Finding also showed a negative relationship between body image and anxiety. The studies are limited about the relationship between body image with anxiety among perimenopausal women. A study shows association between body dissatisfaction, importance of appearance, aging anxiety and depression [46]. Another study on adolescents showed a significant relationship between body image with anxiety [47].

Besides, the relationship between body image with depression and anxiety were also studied in different patients. For instance, different studies showed significant correlation between body image with depression or anxiety or both, in women affected by breast cancer [48], among women affected by poly cystic ovary syndrome [49], also in women with the Autosomal Dominant Polycystic Kidney Disease (ADPKD) [50] and individuals with history of head and neck surgery [51], or patients with oral cavity cancer [52]. Therefore, it seems negative perception and dissatisfaction with body appearance and its function is a main concern that lead to mental conditions including depression and anxiety [53,54,55].

In the present century that societies define unreal definitions for young women’s appearance, physiologic changes during menopause may be in oppose with women’s ideals for body fitness.
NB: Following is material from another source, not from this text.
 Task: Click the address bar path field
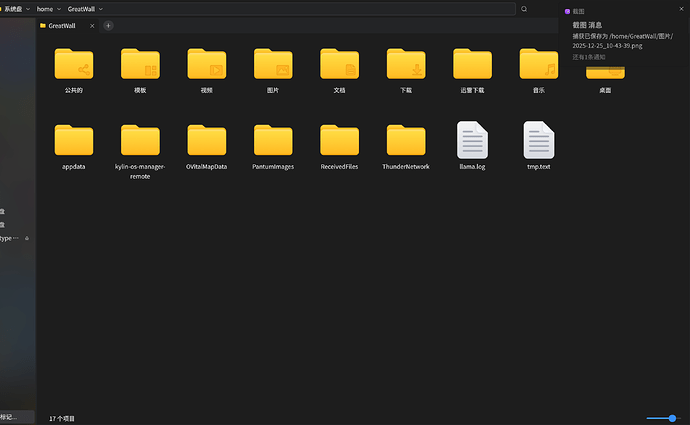coord(300,9)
Consequently, many women express anxiety about ageing and its effect on appearance [56, 57]. Studies have also highlighted how anti-aging discourses are promoting unrealistic body norms, which have shown to contribute to poor body image and altered health behaviors [22]. In addition, it seems many women perceived physiologic changes of menopause as the initiation of aging. Therefore, health care policy makers and planers should consider women’s perception about their own body changes to prevent mental condition such as anxiety and depression to improve women’s mental health during menopausal period of life [21].

Women experience several psychosocial complications, special feeling, attitude and concerns in addition to physical changes due to hormonal changes [58]. The most common attitude that women experience during menopausal period is losing attractiveness and fitness [59]. Although, negative body image cannot be the only risk factor for depression and anxiety in postmenopausal women and many other factors such as occurrence of stressful events of life for instance leaving children, empty nest syndrome, or incidence of diseases and worries about sexual dysfunction and femininity roles are from contributing factors [60, 61] (Azizi et al. 2019). However, body image is a significant associated factor for depression and anxiety during menopause.
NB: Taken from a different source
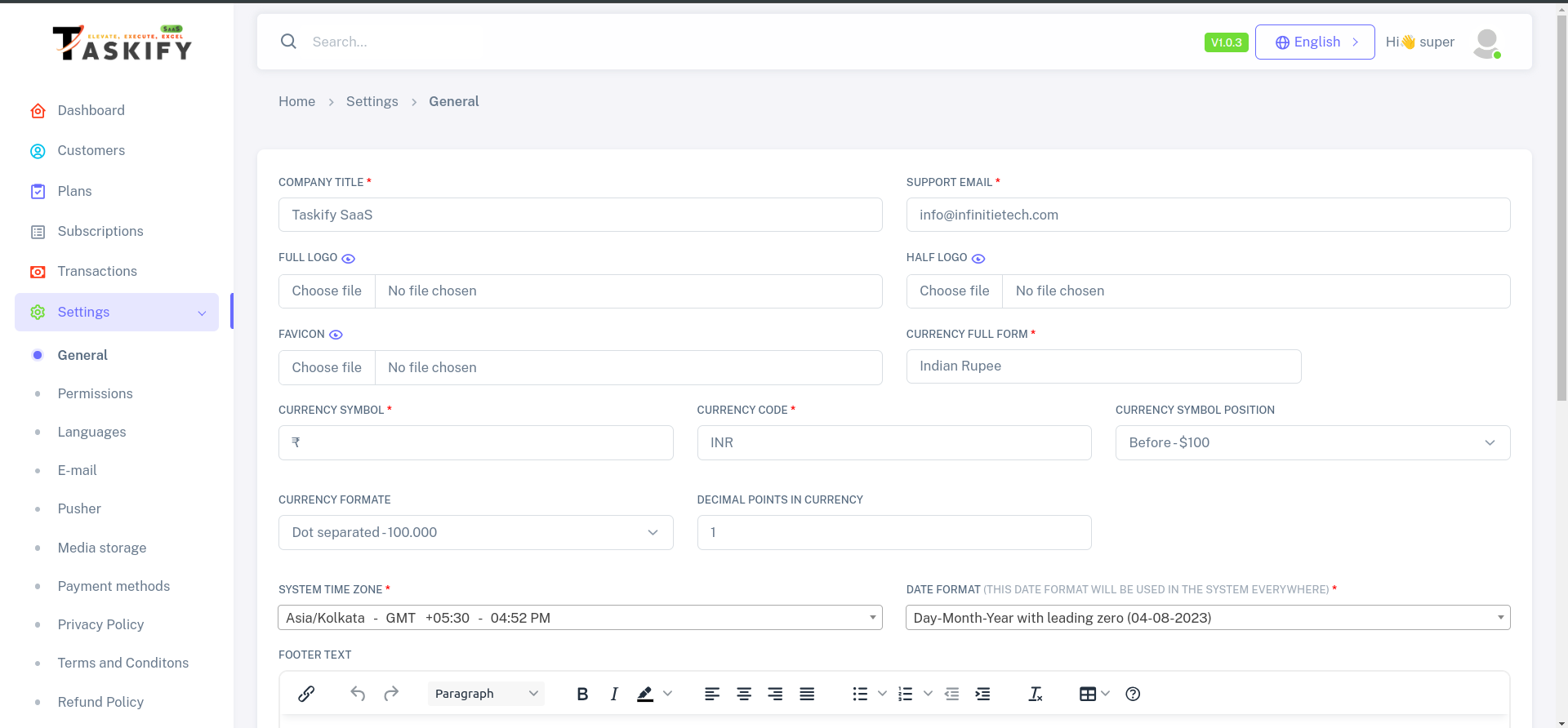The image size is (1568, 728).
Task: View favicon using eye icon
Action: [336, 335]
This study could not show the causes and effect relationship between body image with depression and anxiety. Therefore, longitudinal studies are suggested to show cause and effects roles of these variables. Besides, women’s empowerment and copying strategies such as copying with the symptoms of menopause, menopausal women empowerment, health education, interventions and using complementary and alternative medicines to provide relief from menopausal symptoms are recommended [62].
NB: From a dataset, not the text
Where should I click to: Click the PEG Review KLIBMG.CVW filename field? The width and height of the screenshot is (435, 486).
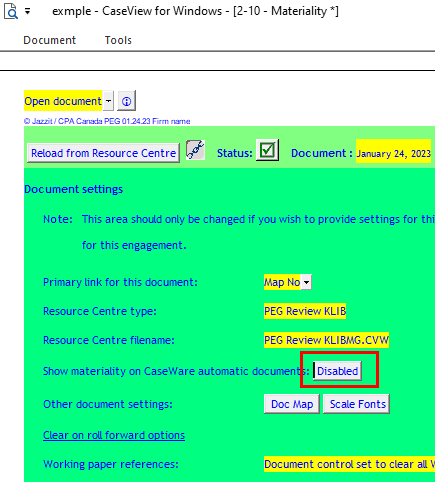tap(326, 340)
The present study measured only the correlation between body image and depression. While, other studies measured also the relationship between depressions with BMI, perceived attractiveness, body discordance [23] and weigh satisfaction [23, 44]. It seems individuals’ BMI, and their perception about weight and attractiveness construct their body image and satisfaction [63].

Conclusion

Body image is associated with, and a statistically predictor for depression and anxiety. Therefore, special attention to improve women’s body image in menopause is essential to improve women’s mental health in menopause. The main point that should be considered in health programs is planning of programs to improve women’s acceptance of changes in menopause as a physiologic process and a positive and correct perception about self-body image to promote women mental health during postmenopausal period of life.